*PASSAGE PROVIDED:*
Development of Decision Tree Software and Protein Profiling using Surface Enhanced laser Desorption/lonization - Time of Flight - Mass Spectrometry (SELDI-TOF-MS) in Papillary Thyroid Cancer

의사결정트리 프로그램 개발 및 갑상선유두암에서 질량분석법을 이용한 단백질 패턴 분석

  • Yoon, Joon-Kee (Department of Nuclear Medicine & Molecular Imaging, Ajou University School of Medicine) ;
  • Lee, Jun (Department of Computer Engineering, Konkuk University) ;
  • An, Young-Sil (Department of Nuclear Medicine & Molecular Imaging, Ajou University School of Medicine) ;
  • Park, Bok-Nam (Department of Nuclear Medicine & Molecular Imaging, Ajou University School of Medicine) ;
  • Yoon, Seok-Nam (Department of Nuclear Medicine & Molecular Imaging, Ajou University School of Medicine)
  • 윤준기 (아주대학교 의과대학 핵의학과학교실) ;
  • 이준 (건국대학교 컴퓨터공학과) ;
  • 안영실 (아주대학교 의과대학 핵의학과학교실) ;
  • 박복남 (아주대학교 의과대학 핵의학과학교실) ;
  • 윤석남 (아주대학교 의과대학 핵의학과학교실)

*TASK:* Which authors in the thyroid cancer paper listing are affiliated with the Department of Nuclear Medicine & Molecular Imaging at Ajou University School of Medicine?

*ENTRIES SUPPLIED:*

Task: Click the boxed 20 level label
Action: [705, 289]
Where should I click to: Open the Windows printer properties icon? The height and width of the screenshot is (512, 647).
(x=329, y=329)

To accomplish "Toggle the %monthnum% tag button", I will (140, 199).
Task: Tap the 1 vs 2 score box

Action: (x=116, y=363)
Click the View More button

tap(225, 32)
* * *
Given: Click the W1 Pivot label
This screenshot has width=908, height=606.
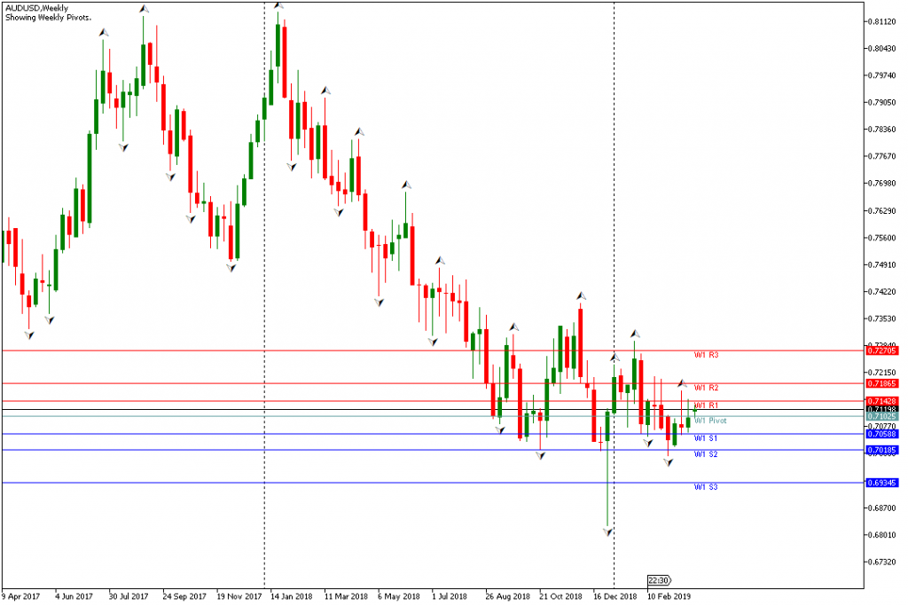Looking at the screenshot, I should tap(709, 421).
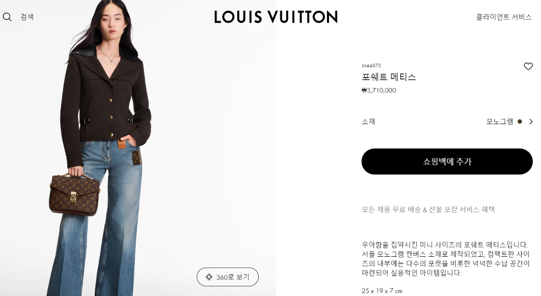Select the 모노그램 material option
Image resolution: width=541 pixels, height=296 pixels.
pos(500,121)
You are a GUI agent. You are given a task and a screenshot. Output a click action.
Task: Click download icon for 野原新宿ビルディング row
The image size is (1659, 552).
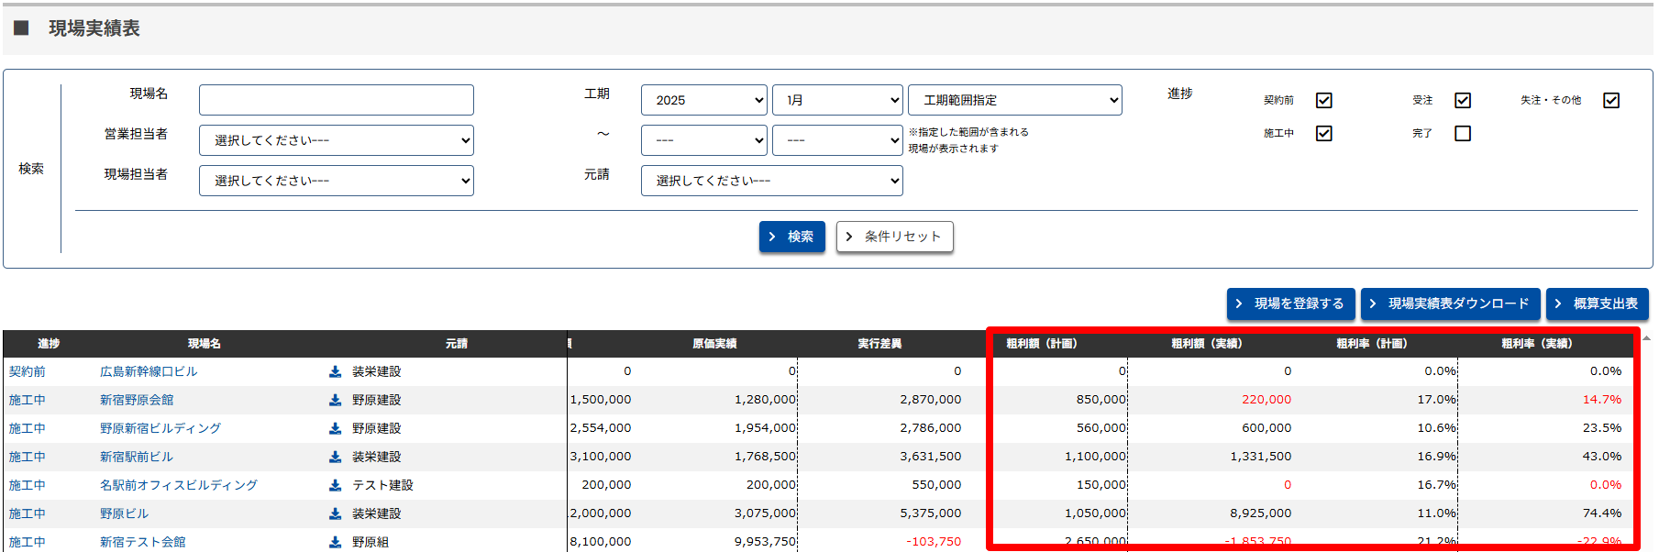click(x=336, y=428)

*TASK OUTPUT:*
Yoon, Joon-Kee
An, Young-Sil
Park, Bok-Nam
Yoon, Seok-Nam